:: Records to use ::

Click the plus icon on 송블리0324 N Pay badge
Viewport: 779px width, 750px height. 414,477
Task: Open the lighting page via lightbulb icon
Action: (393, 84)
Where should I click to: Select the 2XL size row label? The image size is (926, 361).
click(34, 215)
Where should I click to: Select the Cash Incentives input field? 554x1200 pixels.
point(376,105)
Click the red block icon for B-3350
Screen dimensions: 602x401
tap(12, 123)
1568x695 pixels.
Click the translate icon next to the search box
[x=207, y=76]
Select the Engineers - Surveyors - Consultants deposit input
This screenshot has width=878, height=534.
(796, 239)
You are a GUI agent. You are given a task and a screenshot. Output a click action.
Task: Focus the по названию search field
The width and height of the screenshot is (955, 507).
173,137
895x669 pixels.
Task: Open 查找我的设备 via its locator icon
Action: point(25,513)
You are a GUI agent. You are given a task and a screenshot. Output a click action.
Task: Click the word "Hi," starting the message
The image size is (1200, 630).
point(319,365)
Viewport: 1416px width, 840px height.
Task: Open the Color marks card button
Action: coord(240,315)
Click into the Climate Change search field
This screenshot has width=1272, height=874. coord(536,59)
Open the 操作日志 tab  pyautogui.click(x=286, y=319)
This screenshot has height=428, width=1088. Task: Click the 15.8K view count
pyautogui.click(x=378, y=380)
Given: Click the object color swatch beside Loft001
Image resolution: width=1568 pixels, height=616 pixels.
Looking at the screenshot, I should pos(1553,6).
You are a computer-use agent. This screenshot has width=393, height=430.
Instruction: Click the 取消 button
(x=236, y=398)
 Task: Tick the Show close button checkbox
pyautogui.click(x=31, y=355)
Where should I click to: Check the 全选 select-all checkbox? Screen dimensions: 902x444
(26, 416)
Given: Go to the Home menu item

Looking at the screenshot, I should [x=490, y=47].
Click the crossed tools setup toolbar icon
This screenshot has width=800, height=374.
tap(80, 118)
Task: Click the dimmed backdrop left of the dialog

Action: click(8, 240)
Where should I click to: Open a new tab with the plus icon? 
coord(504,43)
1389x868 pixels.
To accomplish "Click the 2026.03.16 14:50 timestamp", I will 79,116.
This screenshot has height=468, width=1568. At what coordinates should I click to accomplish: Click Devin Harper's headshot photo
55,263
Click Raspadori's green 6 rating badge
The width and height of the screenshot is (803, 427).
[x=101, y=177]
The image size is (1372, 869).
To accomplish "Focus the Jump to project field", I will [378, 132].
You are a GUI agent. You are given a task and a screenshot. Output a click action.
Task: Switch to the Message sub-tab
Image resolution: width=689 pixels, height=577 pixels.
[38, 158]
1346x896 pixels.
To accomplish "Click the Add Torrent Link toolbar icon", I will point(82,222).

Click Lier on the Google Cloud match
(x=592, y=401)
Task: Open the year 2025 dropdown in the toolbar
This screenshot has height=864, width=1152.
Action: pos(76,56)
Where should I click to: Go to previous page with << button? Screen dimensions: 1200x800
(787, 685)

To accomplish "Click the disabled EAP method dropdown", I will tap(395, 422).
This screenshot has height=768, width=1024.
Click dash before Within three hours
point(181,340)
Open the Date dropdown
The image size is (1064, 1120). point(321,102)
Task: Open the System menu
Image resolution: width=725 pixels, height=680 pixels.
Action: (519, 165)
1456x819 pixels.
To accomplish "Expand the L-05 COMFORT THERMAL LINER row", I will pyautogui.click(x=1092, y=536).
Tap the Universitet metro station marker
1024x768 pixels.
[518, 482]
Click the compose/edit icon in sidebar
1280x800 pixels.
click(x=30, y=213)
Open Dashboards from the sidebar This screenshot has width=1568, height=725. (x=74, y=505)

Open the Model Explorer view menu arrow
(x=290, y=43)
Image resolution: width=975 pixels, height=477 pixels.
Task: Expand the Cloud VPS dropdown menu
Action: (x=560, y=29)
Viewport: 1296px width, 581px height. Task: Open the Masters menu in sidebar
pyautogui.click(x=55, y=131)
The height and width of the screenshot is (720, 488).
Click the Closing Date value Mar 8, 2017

:::

Rewrite the lines above as a numbered list, omitting blank lines.

1. Click the plus icon on 송블리0324 N Pay badge
2. Viewport: 779px width, 750px height. 414,477
3. Task: Open the lighting page via lightbulb icon
4. Action: (393, 84)
5. Where should I click to: Select the 2XL size row label? The image size is (926, 361).
6. click(34, 215)
7. Where should I click to: Select the Cash Incentives input field? 554x1200 pixels.
8. point(376,105)
9. Click the red block icon for B-3350
10. Screen dimensions: 602x401
11. tap(12, 123)
12. 1568x695 pixels.
13. Click the translate icon next to the search box
14. [x=207, y=76]
15. Select the Engineers - Surveyors - Consultants deposit input
16. This screenshot has width=878, height=534.
17. (796, 239)
18. You are a GUI agent. You are given a task and a screenshot. Output a click action.
19. Task: Focus the по названию search field
20. The width and height of the screenshot is (955, 507).
21. 173,137
22. 895x669 pixels.
23. Task: Open 查找我的设备 via its locator icon
24. Action: point(25,513)
25. You are a GUI agent. You are given a task and a screenshot. Output a click action.
26. Task: Click the word "Hi," starting the message
27. The image size is (1200, 630).
28. point(319,365)
29. Viewport: 1416px width, 840px height.
30. Task: Open the Color marks card button
31. Action: coord(240,315)
32. Click into the Climate Change search field
33. This screenshot has width=1272, height=874. coord(536,59)
34. Open the 操作日志 tab  pyautogui.click(x=286, y=319)
35. This screenshot has height=428, width=1088. Task: Click the 15.8K view count
36. pyautogui.click(x=378, y=380)
37. Given: Click the object color swatch beside Loft001
38. Image resolution: width=1568 pixels, height=616 pixels.
39. Looking at the screenshot, I should pos(1553,6).
40. You are a computer-use agent. This screenshot has width=393, height=430.
41. Instruction: Click the 取消 button
42. (x=236, y=398)
43.  Task: Tick the Show close button checkbox
44. pyautogui.click(x=31, y=355)
45. Where should I click to: Check the 全选 select-all checkbox? Screen dimensions: 902x444
46. (26, 416)
47. Given: Go to the Home menu item
48. Looking at the screenshot, I should [x=490, y=47].
49. Click the crossed tools setup toolbar icon
50. This screenshot has width=800, height=374.
51. tap(80, 118)
52. Task: Click the dimmed backdrop left of the dialog
53. Action: click(8, 240)
54. Where should I click to: Open a new tab with the plus icon? 
55. coord(504,43)
56. 1389x868 pixels.
57. To accomplish "Click the 2026.03.16 14:50 timestamp", I will 79,116.
58. This screenshot has height=468, width=1568. At what coordinates should I click to accomplish: Click Devin Harper's headshot photo
59. 55,263
60. Click Raspadori's green 6 rating badge
61. The width and height of the screenshot is (803, 427).
62. [x=101, y=177]
63. The image size is (1372, 869).
64. To accomplish "Focus the Jump to project field", I will [378, 132].
65. You are a GUI agent. You are given a task and a screenshot. Output a click action.
66. Task: Switch to the Message sub-tab
67. Image resolution: width=689 pixels, height=577 pixels.
68. [38, 158]
69. 1346x896 pixels.
70. To accomplish "Click the Add Torrent Link toolbar icon", I will point(82,222).
71. Click Lier on the Google Cloud match
72. (x=592, y=401)
73. Task: Open the year 2025 dropdown in the toolbar
74. This screenshot has height=864, width=1152.
75. Action: pos(76,56)
76. Where should I click to: Go to previous page with << button? Screen dimensions: 1200x800
77. (787, 685)
78. To accomplish "Click the disabled EAP method dropdown", I will tap(395, 422).
79. This screenshot has height=768, width=1024.
80. Click dash before Within three hours
81. point(181,340)
82. Open the Date dropdown
83. The image size is (1064, 1120). point(321,102)
84. Task: Open the System menu
85. Image resolution: width=725 pixels, height=680 pixels.
86. Action: (519, 165)
87. 1456x819 pixels.
88. To accomplish "Expand the L-05 COMFORT THERMAL LINER row", I will pyautogui.click(x=1092, y=536).
89. Tap the Universitet metro station marker
90. 1024x768 pixels.
91. [518, 482]
92. Click the compose/edit icon in sidebar
93. 1280x800 pixels.
94. click(x=30, y=213)
95. Open Dashboards from the sidebar This screenshot has width=1568, height=725. (x=74, y=505)
96. Open the Model Explorer view menu arrow
97. (x=290, y=43)
98. Image resolution: width=975 pixels, height=477 pixels.
99. Task: Expand the Cloud VPS dropdown menu
100. Action: (x=560, y=29)
101. Viewport: 1296px width, 581px height. Task: Open the Masters menu in sidebar
102. pyautogui.click(x=55, y=131)
103. The height and width of the screenshot is (720, 488).
104. Click the Closing Date value Mar 8, 2017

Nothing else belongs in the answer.